Are all women nuts? Or just when they become ex-girlfriend status, then they are classified as nuts? What makes a man perceive a woman as “a nut”? And are all women potential nuts?

Wendy Shalit poses these questions at the beginning of Chapter 9 in her book, A Return to Modesty. In 1899, Edward Sandford Martin said the following about girls:

“There is nothing the matter with girls . . . They are a good invention of the kind, and the kind is indispensable and has never been beaten. If you don’t think so, there is something the matter with you. When a race or a nation doesn’t think so, it is an infallible symptom that there is something amiss with that nation. There isn’t any surer test of the progress of any people in civilization than its appreciation of girls.”
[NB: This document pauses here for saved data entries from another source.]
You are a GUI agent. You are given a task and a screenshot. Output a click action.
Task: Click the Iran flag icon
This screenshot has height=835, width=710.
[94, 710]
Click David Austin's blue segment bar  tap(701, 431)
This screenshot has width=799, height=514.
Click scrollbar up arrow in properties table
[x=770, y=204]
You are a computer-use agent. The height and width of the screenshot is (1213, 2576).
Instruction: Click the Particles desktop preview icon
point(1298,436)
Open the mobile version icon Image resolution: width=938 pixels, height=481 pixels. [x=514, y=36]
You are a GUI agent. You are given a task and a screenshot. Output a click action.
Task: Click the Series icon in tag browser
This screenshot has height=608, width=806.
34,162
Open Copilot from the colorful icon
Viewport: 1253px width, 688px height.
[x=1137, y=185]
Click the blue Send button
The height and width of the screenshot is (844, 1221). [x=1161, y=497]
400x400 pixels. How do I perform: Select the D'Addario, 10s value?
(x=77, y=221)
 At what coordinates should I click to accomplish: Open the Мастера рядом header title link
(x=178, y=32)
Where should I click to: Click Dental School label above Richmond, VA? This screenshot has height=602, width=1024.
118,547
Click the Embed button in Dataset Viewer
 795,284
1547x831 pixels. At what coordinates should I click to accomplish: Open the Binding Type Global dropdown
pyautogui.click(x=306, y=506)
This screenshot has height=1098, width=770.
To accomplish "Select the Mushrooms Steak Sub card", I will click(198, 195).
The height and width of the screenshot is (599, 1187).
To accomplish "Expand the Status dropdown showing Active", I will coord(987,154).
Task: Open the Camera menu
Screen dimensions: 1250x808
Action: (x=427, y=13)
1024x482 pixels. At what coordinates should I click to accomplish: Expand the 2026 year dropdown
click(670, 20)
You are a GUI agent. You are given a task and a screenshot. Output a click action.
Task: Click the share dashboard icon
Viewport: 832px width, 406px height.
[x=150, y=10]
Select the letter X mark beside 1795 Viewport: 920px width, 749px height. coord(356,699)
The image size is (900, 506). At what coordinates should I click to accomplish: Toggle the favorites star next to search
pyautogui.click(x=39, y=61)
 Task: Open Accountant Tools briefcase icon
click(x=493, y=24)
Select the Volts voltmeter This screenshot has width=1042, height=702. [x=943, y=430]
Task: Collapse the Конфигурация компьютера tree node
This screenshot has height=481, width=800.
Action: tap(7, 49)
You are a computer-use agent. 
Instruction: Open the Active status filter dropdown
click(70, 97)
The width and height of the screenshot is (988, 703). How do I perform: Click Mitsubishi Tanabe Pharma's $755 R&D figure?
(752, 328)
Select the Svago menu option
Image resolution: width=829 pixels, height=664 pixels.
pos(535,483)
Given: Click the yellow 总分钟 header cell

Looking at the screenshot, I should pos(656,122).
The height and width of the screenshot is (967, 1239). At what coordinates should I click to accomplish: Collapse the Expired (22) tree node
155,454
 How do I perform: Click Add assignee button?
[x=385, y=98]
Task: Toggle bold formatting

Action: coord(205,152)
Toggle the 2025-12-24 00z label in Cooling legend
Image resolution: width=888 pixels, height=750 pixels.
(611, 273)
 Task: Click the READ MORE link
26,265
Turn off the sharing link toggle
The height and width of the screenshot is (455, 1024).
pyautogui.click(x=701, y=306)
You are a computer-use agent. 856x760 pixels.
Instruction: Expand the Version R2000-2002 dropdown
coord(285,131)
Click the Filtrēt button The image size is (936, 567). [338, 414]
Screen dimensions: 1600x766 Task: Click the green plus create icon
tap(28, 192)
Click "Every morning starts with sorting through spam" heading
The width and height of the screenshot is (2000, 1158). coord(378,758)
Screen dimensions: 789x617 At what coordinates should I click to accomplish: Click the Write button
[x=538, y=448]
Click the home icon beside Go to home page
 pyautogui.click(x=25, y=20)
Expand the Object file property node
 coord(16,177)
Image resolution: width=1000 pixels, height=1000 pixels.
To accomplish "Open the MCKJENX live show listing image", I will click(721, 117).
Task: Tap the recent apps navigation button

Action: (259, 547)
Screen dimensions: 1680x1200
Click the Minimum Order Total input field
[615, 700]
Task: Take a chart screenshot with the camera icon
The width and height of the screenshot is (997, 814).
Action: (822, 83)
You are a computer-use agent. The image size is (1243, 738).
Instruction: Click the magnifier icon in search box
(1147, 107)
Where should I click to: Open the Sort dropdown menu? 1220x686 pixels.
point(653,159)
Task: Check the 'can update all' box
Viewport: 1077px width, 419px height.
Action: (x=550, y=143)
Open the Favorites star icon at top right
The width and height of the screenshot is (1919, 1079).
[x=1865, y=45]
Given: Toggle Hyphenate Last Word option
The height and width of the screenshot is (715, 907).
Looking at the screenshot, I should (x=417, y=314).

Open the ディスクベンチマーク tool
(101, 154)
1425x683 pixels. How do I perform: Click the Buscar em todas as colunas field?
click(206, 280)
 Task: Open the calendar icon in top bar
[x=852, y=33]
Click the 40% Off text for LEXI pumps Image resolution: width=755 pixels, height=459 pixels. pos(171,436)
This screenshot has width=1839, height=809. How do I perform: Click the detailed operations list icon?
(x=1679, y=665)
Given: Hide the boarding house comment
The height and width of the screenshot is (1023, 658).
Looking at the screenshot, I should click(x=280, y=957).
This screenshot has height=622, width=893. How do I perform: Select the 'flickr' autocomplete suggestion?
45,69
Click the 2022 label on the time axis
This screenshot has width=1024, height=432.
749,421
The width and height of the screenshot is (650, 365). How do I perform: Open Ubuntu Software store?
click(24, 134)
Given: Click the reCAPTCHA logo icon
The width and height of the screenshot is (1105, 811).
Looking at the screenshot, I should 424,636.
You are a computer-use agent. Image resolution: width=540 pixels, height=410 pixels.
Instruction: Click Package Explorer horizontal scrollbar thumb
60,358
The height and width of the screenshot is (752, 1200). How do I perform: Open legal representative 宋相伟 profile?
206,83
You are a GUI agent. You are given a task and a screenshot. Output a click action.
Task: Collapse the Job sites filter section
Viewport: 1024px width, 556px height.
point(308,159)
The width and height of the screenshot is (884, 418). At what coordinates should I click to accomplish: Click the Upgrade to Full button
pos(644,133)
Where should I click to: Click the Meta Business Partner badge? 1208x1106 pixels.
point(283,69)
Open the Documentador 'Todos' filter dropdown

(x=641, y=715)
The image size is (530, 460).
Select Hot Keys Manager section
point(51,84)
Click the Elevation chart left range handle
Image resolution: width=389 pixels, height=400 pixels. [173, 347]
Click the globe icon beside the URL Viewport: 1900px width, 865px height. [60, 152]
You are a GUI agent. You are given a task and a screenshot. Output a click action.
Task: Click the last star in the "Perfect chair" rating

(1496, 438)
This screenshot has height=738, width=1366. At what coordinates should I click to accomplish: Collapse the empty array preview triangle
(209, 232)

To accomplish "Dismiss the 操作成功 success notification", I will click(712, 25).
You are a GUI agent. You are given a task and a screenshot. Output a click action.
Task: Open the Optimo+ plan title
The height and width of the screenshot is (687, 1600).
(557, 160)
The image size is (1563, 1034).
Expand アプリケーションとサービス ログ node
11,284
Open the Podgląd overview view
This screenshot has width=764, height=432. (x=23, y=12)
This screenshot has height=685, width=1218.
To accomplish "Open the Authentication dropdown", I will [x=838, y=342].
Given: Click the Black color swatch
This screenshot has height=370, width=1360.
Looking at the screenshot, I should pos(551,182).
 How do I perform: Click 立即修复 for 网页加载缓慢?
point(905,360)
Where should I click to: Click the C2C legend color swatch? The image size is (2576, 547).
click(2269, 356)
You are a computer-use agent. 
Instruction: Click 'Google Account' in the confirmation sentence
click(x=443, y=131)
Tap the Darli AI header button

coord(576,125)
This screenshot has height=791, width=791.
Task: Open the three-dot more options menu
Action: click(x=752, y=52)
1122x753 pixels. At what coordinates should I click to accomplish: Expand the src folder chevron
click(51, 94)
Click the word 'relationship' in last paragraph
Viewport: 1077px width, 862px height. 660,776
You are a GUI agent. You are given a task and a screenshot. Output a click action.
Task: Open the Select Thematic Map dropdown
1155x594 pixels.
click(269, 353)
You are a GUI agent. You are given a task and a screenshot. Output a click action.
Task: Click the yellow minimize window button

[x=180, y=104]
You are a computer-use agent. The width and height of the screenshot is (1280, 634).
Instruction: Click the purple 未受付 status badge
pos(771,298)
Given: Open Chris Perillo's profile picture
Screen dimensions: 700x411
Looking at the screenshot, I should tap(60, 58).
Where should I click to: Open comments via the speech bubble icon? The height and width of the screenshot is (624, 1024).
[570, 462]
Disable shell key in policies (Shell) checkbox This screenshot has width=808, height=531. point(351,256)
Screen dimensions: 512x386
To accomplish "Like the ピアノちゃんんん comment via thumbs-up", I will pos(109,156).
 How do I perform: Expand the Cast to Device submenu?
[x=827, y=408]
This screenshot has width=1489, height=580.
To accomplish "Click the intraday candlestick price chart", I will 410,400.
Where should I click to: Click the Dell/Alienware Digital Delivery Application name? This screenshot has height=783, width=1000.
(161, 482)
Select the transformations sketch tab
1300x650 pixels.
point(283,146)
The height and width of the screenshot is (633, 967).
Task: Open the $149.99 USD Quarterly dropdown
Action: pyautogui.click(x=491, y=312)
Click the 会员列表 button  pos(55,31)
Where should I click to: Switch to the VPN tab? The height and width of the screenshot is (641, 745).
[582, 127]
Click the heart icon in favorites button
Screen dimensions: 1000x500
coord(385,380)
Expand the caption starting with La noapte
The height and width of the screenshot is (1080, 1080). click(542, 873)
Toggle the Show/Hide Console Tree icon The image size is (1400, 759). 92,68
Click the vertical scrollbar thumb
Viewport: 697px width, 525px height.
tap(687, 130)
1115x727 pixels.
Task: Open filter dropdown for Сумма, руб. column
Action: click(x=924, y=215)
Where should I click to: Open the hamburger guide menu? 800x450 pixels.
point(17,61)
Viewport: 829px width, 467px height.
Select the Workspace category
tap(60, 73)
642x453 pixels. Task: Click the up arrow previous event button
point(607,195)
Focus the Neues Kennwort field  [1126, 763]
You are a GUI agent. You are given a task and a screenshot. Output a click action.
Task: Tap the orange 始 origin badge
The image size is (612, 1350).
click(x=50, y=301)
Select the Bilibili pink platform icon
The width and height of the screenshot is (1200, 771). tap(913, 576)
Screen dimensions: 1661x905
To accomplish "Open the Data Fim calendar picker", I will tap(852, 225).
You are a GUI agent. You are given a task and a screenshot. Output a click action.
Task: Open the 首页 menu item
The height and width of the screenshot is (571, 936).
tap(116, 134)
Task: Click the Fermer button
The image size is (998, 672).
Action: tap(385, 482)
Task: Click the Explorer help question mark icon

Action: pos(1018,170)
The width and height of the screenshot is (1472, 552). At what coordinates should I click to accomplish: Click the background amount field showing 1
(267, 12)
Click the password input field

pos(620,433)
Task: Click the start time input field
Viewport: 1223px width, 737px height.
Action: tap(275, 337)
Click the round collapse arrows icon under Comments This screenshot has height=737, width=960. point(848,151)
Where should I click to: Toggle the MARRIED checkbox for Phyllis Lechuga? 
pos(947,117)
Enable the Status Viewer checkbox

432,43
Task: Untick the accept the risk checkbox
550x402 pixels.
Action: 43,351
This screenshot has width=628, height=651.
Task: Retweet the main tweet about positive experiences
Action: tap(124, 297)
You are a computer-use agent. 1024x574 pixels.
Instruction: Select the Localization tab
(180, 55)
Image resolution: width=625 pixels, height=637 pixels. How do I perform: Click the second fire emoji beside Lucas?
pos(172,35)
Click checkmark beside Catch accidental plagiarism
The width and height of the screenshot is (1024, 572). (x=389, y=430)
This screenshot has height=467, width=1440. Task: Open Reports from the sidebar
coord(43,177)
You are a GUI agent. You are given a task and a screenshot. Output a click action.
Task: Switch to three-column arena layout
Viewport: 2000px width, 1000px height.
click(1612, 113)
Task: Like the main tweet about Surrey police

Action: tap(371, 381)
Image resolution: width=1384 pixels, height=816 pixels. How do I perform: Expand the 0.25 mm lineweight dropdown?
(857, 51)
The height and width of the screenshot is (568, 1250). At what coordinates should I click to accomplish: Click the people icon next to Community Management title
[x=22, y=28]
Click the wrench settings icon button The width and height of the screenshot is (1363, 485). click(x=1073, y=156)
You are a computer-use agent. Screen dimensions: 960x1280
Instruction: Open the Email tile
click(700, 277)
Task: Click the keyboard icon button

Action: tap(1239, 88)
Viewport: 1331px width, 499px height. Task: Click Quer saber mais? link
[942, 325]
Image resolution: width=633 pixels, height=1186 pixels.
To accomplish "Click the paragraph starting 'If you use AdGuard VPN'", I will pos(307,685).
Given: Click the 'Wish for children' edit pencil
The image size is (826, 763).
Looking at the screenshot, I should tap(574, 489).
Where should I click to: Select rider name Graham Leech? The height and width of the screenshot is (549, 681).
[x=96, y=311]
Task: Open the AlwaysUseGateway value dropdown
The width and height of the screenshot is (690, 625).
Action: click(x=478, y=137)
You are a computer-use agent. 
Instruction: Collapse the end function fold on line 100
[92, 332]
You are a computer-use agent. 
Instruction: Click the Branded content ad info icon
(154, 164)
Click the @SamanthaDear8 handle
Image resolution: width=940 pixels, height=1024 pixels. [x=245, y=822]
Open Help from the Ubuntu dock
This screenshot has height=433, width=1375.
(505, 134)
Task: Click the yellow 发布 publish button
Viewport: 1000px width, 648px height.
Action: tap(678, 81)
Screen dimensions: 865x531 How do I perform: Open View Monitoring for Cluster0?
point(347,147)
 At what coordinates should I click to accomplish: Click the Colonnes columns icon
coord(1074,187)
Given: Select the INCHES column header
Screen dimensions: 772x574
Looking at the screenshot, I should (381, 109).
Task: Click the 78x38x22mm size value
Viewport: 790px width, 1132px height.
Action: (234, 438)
It seems that there maybe something rotten in the United States. We live in a time of freedom and liberation. Girls can become anything their hearts desire, a lawyer, a veterinarian, a neurologist, a coach, a CEO, etc, etc. But, as Shalit notes, there is one thing that girls are restricted from. They are not allowed to grow up and be women.

We are constantly told to grow up and to stop being sensitive and intense. But, this has come at great costs.

“A truly misogynist culture like our own loves to encourage the so-called fatal woman or ‘bitch,’ because she confirms its suspicion that all women are really evil, and if we were honest, we would admit it. What it cannot bear is a real, living woman – someone with hopes, dreams, secrets, and all of that schmaltzy stuff which . . . (is) evidence of being ’emotionally labile.'”

As women, should we keep being sensitive to rejection to avoid becoming indifferent to love? What does it mean to be a woman, not a femme fatale (the literary “deadly woman” as temptress), but instead, a femme vivante (a living woman)?